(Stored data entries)

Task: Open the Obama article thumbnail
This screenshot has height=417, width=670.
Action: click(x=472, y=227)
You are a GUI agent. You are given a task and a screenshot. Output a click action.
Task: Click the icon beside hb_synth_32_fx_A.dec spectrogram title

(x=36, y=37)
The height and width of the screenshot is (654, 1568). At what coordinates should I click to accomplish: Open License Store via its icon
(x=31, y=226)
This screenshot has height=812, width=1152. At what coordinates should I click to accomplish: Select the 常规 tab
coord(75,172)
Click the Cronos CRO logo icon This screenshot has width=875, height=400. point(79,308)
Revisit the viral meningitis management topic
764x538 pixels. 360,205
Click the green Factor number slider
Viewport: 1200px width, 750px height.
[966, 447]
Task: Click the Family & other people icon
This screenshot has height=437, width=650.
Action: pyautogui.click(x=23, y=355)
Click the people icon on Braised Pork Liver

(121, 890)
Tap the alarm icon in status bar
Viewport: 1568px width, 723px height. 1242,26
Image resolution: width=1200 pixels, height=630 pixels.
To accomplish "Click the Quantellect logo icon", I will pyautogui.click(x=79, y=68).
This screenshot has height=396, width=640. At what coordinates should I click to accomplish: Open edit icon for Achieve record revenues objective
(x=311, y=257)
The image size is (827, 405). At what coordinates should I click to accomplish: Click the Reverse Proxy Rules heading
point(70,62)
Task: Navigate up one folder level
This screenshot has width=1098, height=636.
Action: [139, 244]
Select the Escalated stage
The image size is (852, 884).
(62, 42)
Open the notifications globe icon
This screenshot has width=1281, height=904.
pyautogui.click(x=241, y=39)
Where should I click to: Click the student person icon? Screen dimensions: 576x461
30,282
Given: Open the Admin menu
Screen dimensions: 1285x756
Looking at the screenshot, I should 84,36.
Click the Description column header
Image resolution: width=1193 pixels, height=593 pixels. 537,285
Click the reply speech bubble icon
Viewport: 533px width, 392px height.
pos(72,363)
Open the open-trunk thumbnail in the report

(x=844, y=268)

_EXERCISE BRIEF_.
In the data above, tally the lines that contain the string "logo" and give that figure alone.

_EXERCISE RESULT_.
2